● TASK OBJECTIVE
Below are the records. List every line holding the word "agent".

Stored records
*** Begin section ***
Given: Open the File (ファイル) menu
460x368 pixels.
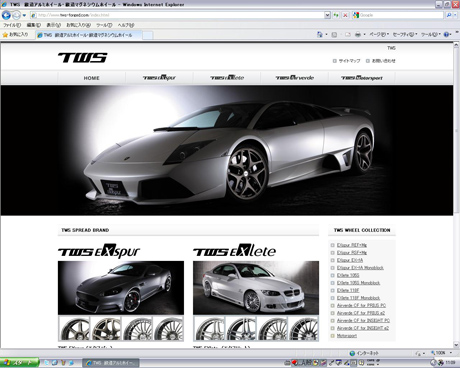Looking at the screenshot, I should coord(12,25).
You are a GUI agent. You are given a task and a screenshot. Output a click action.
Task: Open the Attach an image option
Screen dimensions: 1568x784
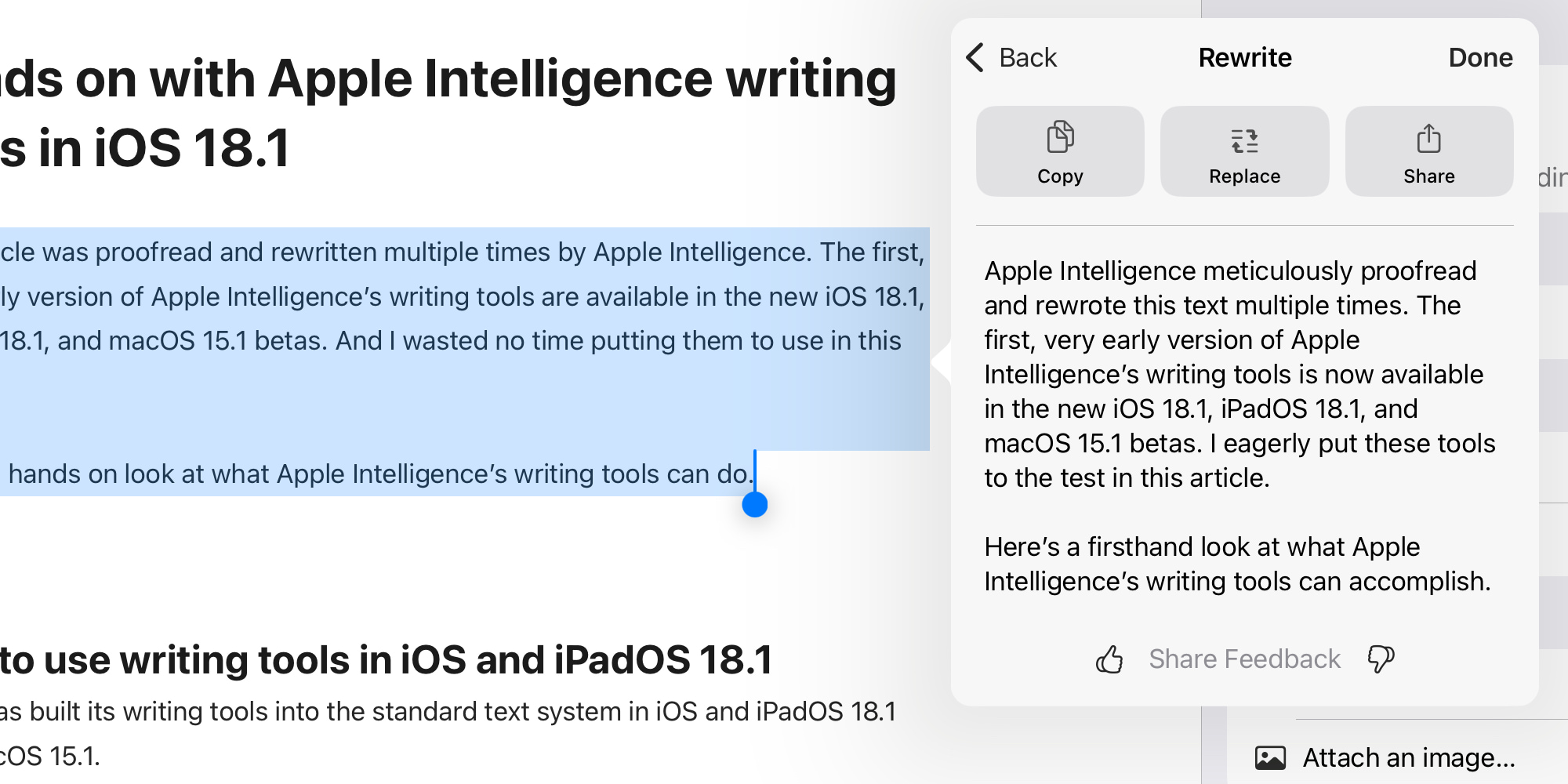click(x=1407, y=757)
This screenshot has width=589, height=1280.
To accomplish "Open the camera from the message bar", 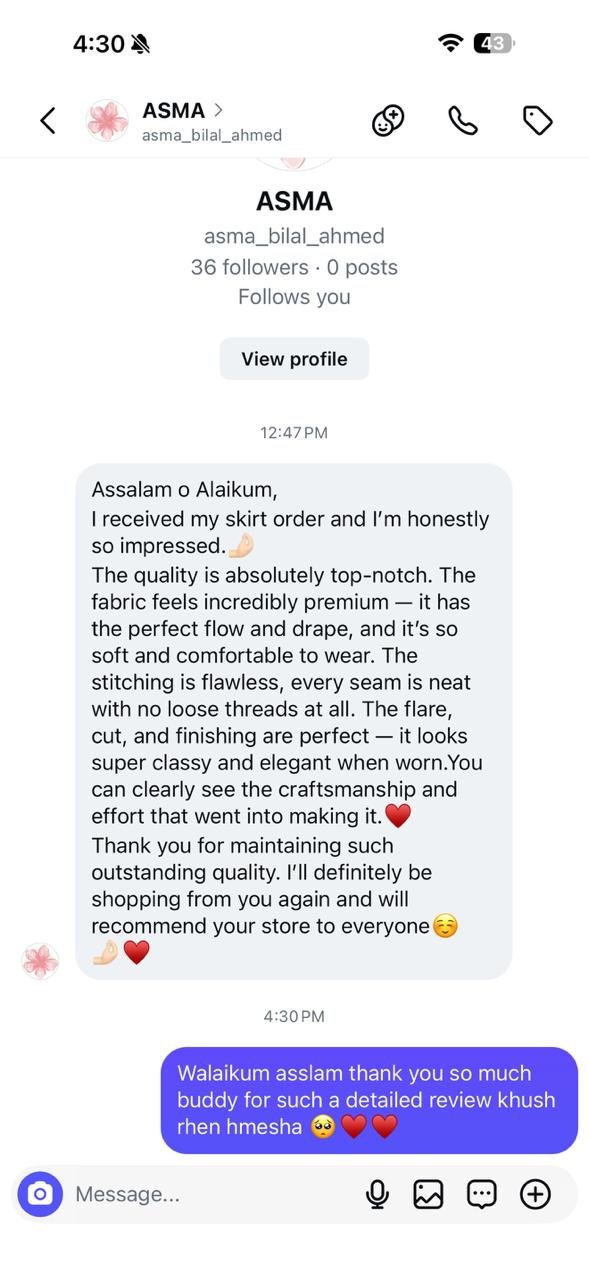I will point(40,1194).
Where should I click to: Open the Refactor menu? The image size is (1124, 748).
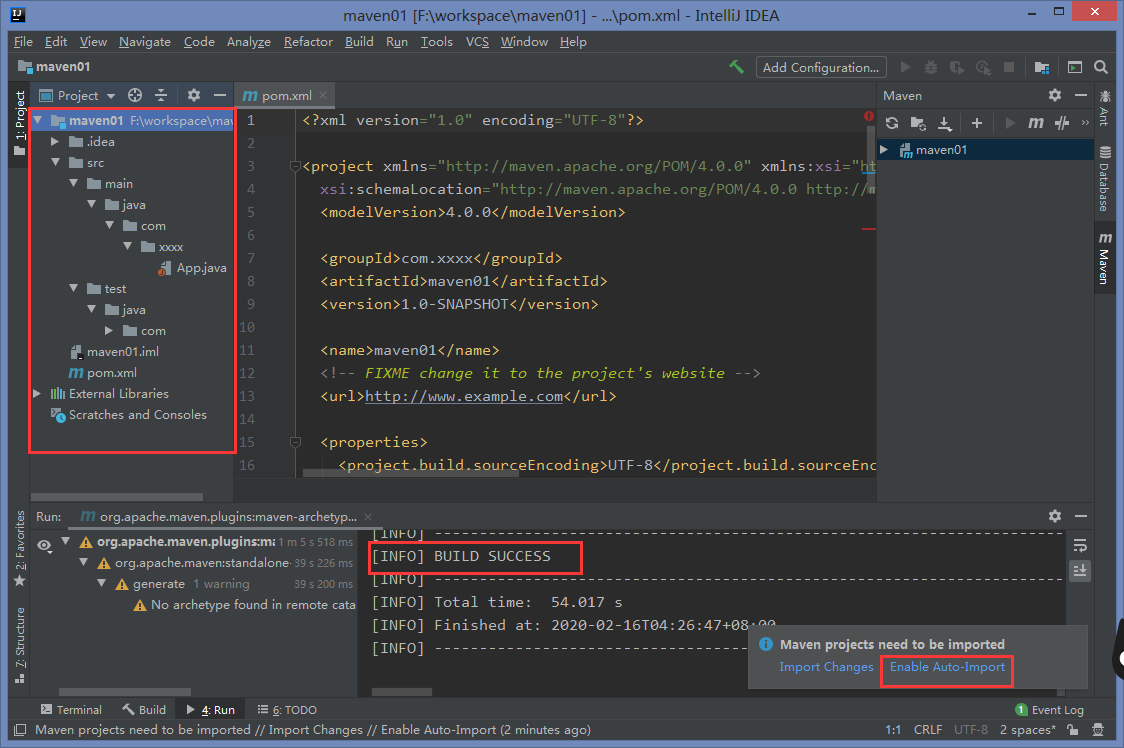(308, 41)
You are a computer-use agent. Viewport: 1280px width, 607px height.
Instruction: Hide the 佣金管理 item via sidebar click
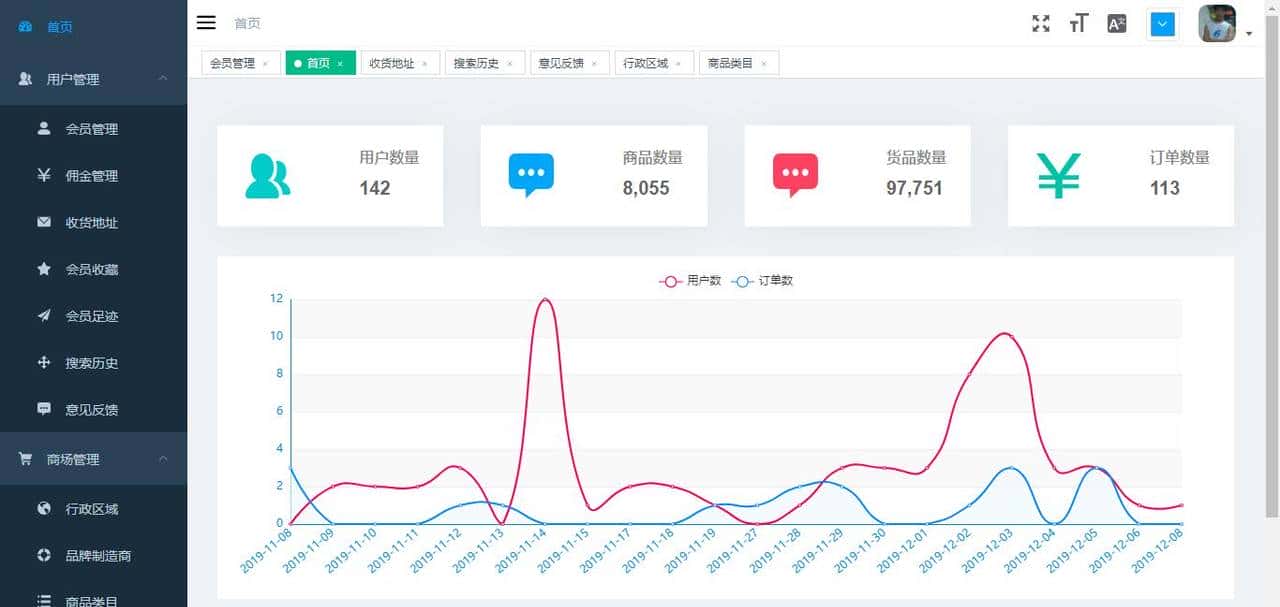pyautogui.click(x=93, y=175)

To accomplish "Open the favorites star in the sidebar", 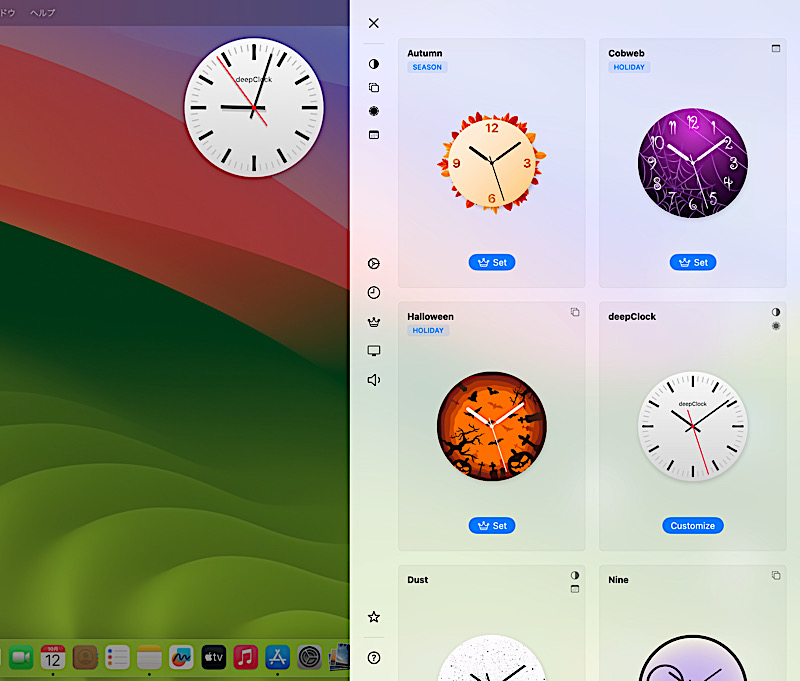I will click(x=373, y=617).
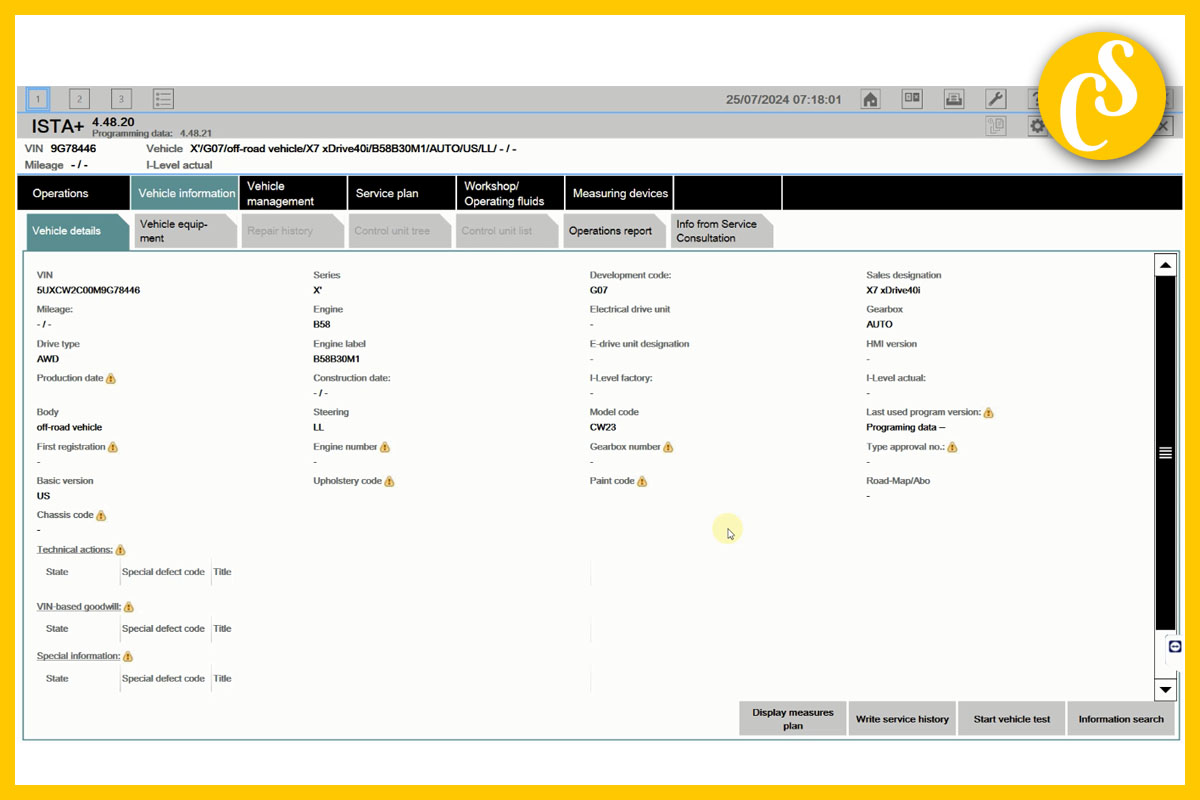Image resolution: width=1200 pixels, height=800 pixels.
Task: Switch to session 2 box
Action: coord(79,99)
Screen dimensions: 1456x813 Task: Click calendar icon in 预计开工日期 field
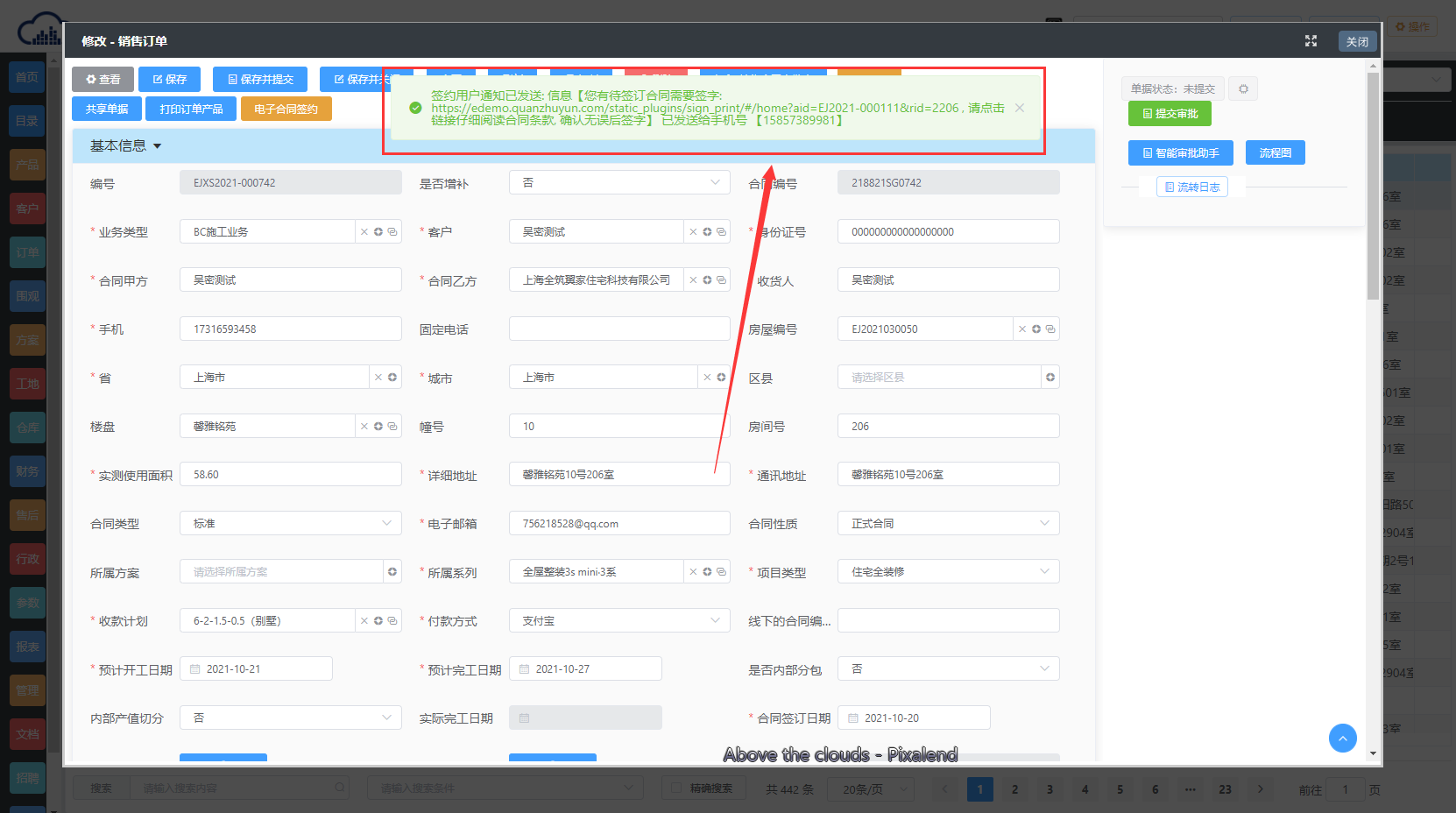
*** End section ***
● ANSWER SPACE
You are a GUI agent. You are given a task and a screenshot. Output a click action.
You are a computer-use agent. Viewport: 1280px width, 607px height.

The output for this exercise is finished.